The statement read, "The capitalist system, as Malcolm X taught, aims to turn `victims into criminals.' " By presenting Malcolm X's view in this light, the statement echoed the liberal approach to working people - that we are victims, first and last, Ntweng argued.

"Lifting that quote out of its context gives the impression that Malcolm looked at Blacks as victims instead of people who have the capacity to struggle and win.

"Malcolm X put forward that workers and youth cannot blame others for conditions such as drug abuse. He pointed out that we don't have to accept the alienation and degradation that the capitalist system brings us. We can fight for our rights and assert our humanity and self-worth in that process. Blacks are a vanguard section of the working class that will be in the forefront of the battles that are coming," said Ntweng.

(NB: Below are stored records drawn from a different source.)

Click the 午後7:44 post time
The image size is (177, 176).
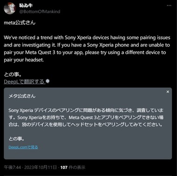point(12,167)
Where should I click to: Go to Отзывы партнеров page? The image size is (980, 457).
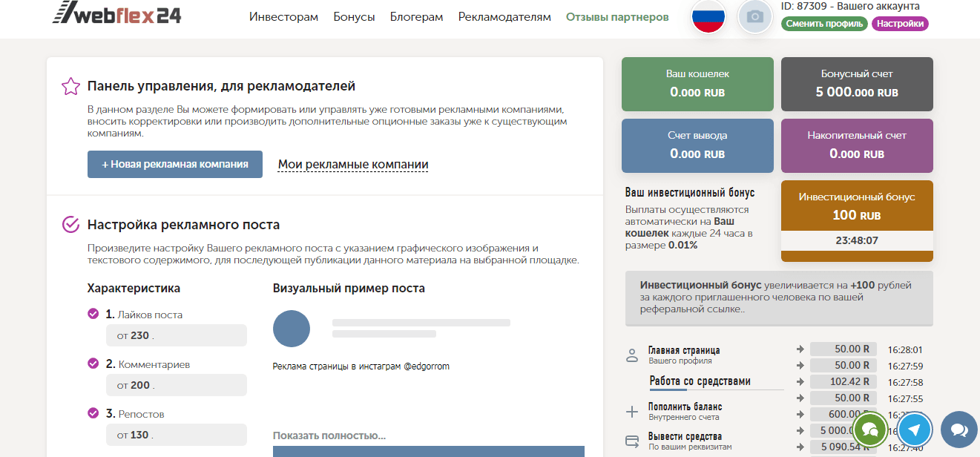616,17
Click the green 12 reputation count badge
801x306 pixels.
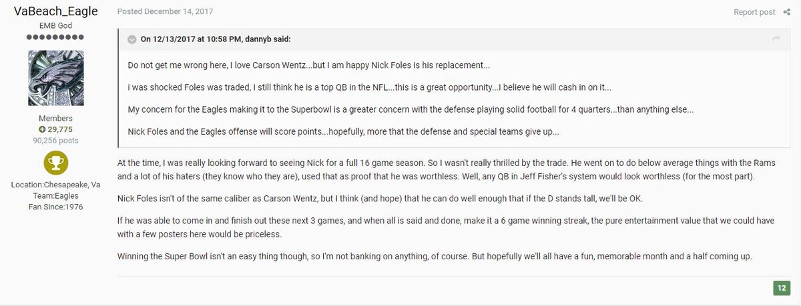click(x=782, y=288)
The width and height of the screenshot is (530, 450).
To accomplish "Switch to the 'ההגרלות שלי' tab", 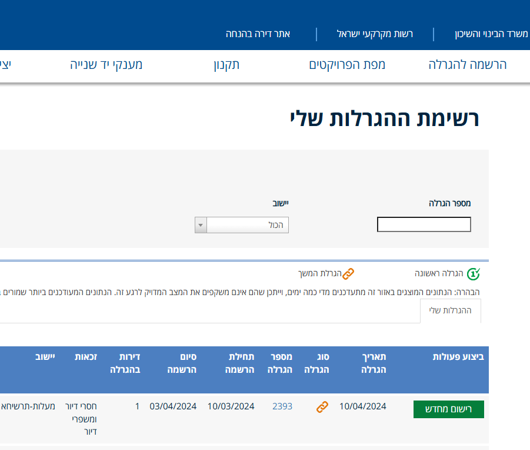I will click(450, 309).
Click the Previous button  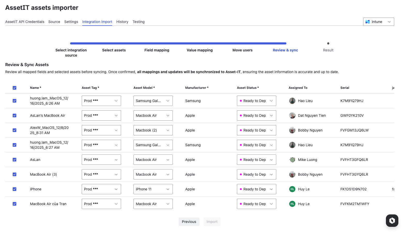click(x=189, y=222)
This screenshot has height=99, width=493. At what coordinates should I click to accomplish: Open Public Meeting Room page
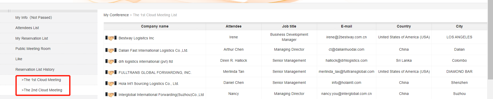click(33, 49)
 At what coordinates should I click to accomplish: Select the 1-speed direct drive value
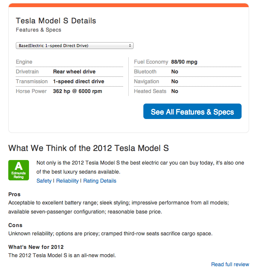[79, 81]
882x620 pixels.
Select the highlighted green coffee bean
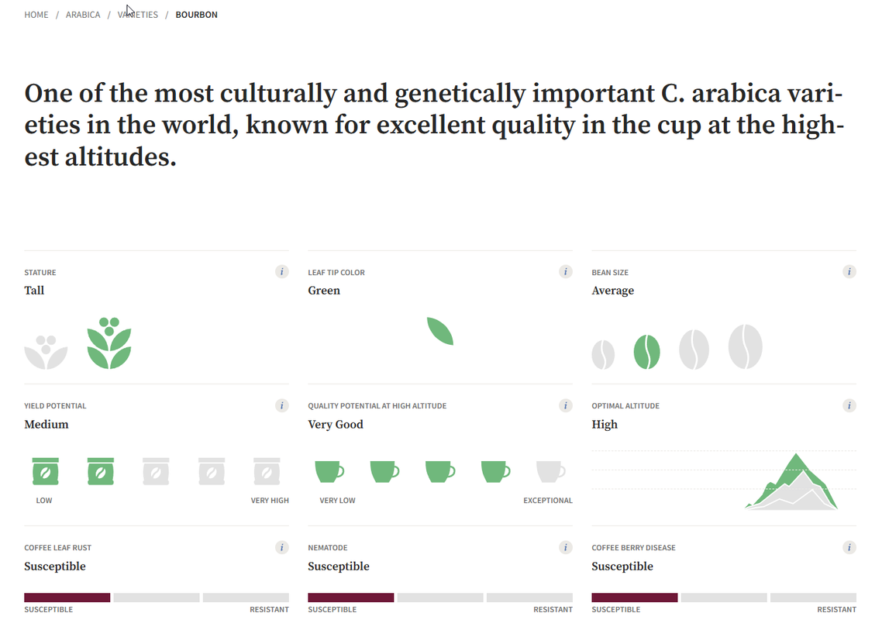pos(647,352)
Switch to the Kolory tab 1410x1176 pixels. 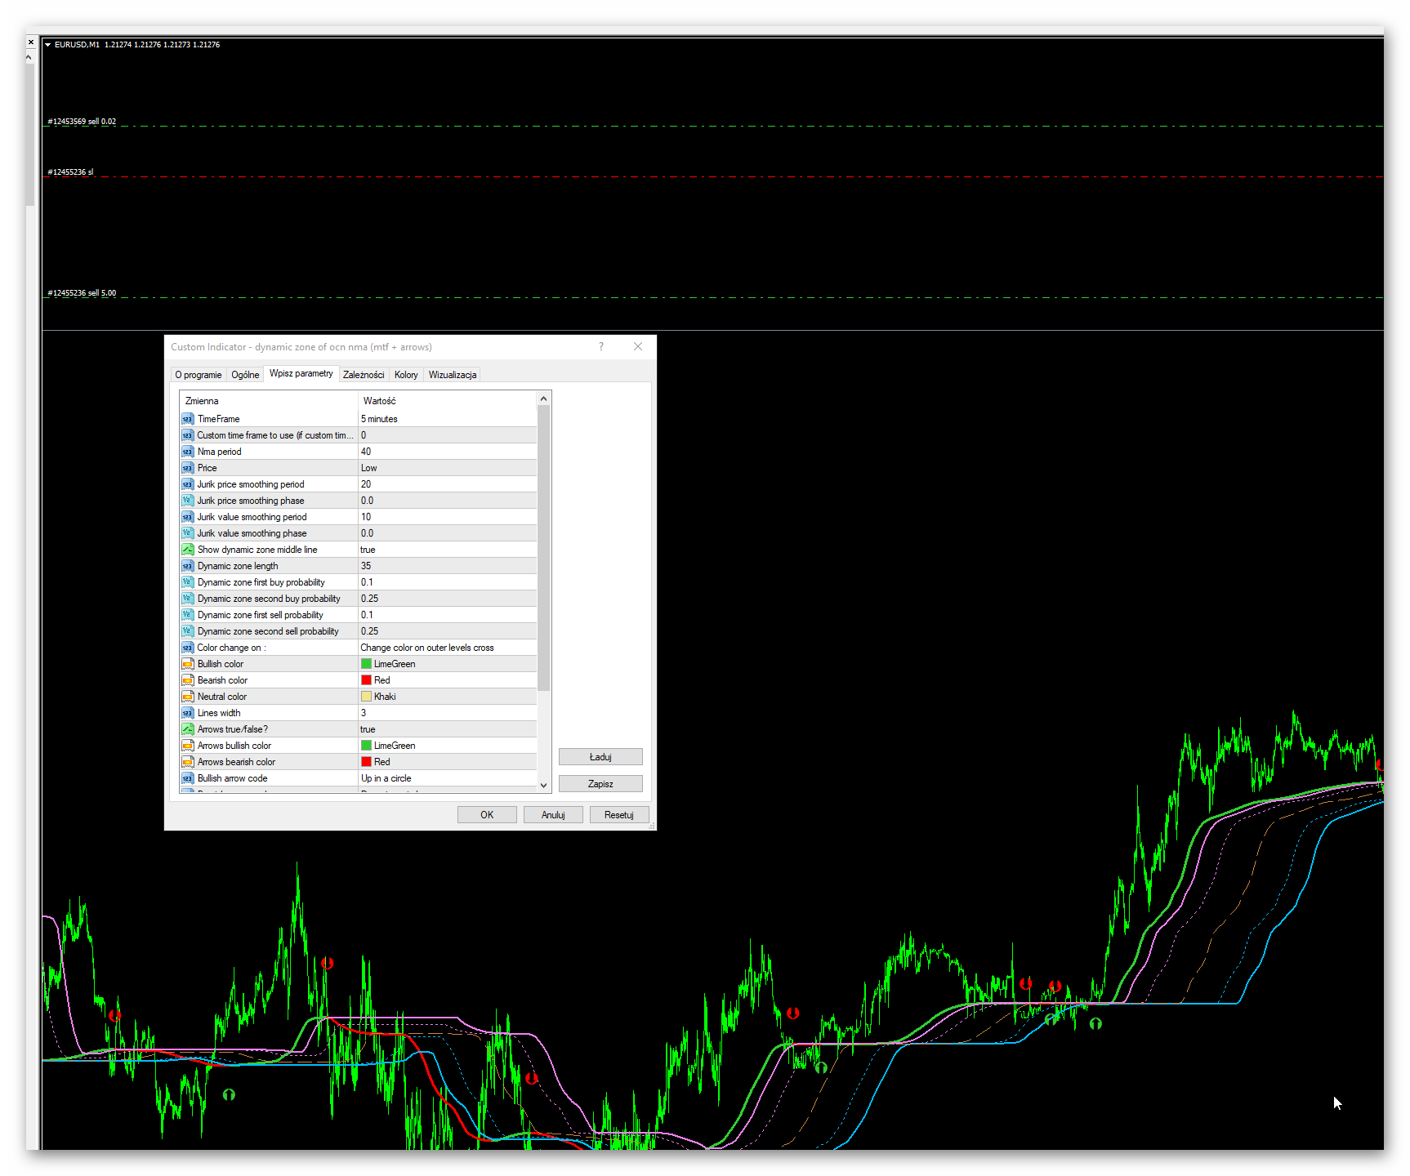(x=406, y=375)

Ntweng explained that it is widely recognized and accepted that the CIA has a sordid history of secret actions around the world and is assigned its share of Washington's ongoing attempts to eliminate threats to U.S. dominance. "But it is dead wrong to say that the CIA poured drugs into Black community in order to devastate it as the conspiracy theories do.

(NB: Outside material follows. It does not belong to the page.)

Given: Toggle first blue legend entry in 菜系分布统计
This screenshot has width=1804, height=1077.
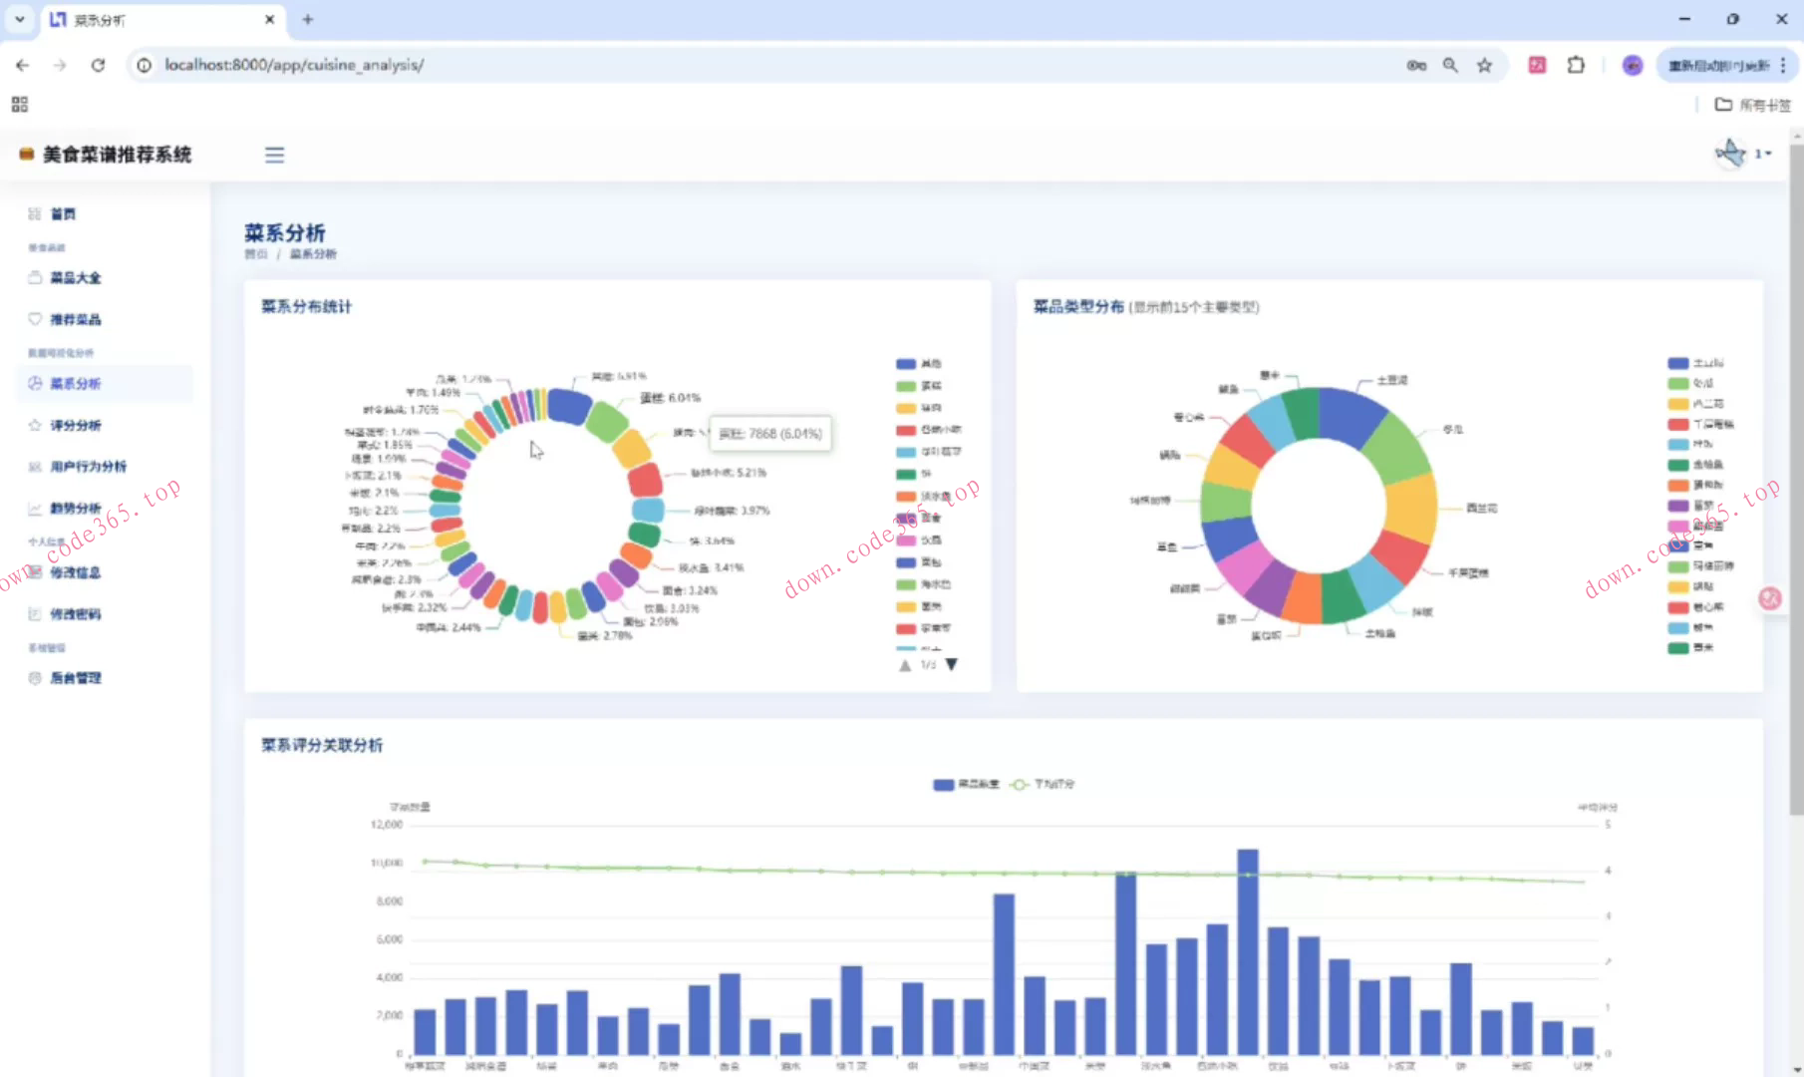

"Instead of repeating these stories we need to understand that Blacks face devastating conditions not because of some plot, but because of the day-to-day workings of capitalism, which profits off the exploitation of Blacks and other oppressed nationalities. Racism is also used by the ruling class to keep the working class divided.

"Capitalism is in a crisis. That is why we see increased assaults, including the resegregation of the Black community, a rise in racist police brutality, and high unemployment hitting Blacks the hardest," said Ntweng.

Ntweng maintained that misleaders such as Waters don't point out the real enemy of Blacks: the government and all its agencies, the Democratic and Republican parties, and the wealthy ruling class that they represent.

"It is an election year and no accident that liberals in San Jose `exposed' this issue," Ntweng continued. "They want to get votes for Democrats by painting Republicans as a special threat for working people. But it is Clinton who is leading the charge against immigrant rights, attacking gay rights by signing the Defense of Marriage Act, cutting the social wage with the Welfare Reform Act, and opening the door to attacks on affirmative action."

Ntweng campaigned outside of the congressional inquiry and commented, "I got a good response from people attending this event when I explained that we have to fight against the whole capitalist system. That is why I am a socialist.

"At the same time we can and must participate in the concrete struggles of the day that can push the rulers back - like defending affirmative action, calling for equal rights for immigrants, and opposing U.S. war moves against Cuba, Iraq, and elsewhere. And we need to break from relying on both the Democratic and Republican parties, which are a major obstacle to all struggles of working people."

Gale Shangold is a member of Union of Needletrades, Industrial and Textile Employees Local 482.